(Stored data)
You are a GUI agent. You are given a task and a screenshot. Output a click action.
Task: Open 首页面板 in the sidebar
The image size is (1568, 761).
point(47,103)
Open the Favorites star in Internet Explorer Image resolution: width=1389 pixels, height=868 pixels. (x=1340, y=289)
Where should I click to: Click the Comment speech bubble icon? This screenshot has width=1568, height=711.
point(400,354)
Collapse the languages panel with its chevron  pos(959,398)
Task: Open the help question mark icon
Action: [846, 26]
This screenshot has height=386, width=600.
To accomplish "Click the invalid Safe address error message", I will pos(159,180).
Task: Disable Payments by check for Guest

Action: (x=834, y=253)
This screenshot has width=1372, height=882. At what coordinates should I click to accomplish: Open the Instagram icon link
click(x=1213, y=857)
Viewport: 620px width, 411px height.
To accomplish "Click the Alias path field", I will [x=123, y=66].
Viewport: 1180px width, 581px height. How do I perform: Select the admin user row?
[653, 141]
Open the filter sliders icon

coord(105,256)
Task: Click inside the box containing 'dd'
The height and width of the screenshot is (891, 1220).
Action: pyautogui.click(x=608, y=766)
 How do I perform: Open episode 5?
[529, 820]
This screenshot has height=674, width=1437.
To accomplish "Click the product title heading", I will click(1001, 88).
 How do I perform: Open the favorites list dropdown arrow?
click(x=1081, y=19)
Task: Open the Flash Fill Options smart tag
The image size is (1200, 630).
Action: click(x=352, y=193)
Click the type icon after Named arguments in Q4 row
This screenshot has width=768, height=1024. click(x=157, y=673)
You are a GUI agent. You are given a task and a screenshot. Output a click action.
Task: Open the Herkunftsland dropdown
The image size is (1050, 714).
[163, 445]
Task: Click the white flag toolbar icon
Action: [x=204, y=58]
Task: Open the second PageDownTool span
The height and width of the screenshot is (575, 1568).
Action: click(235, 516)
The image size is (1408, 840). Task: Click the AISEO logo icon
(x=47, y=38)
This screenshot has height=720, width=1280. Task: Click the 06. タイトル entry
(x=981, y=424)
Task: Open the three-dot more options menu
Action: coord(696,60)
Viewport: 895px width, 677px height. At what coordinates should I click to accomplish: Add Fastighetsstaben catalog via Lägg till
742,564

• _Required work_
Among the records above, extract exactly the lines from the line with "This screenshot has height=386, width=600." to the line with "Task: Click inside the box containing 'dd'", both lines included, and leave out the rest.

• _Output_
This screenshot has height=386, width=600.
To accomplish "Click the invalid Safe address error message", I will pos(159,180).
Task: Disable Payments by check for Guest

Action: (x=834, y=253)
This screenshot has width=1372, height=882. At what coordinates should I click to accomplish: Open the Instagram icon link
click(x=1213, y=857)
Viewport: 620px width, 411px height.
To accomplish "Click the Alias path field", I will [x=123, y=66].
Viewport: 1180px width, 581px height. How do I perform: Select the admin user row?
[653, 141]
Open the filter sliders icon

coord(105,256)
Task: Click inside the box containing 'dd'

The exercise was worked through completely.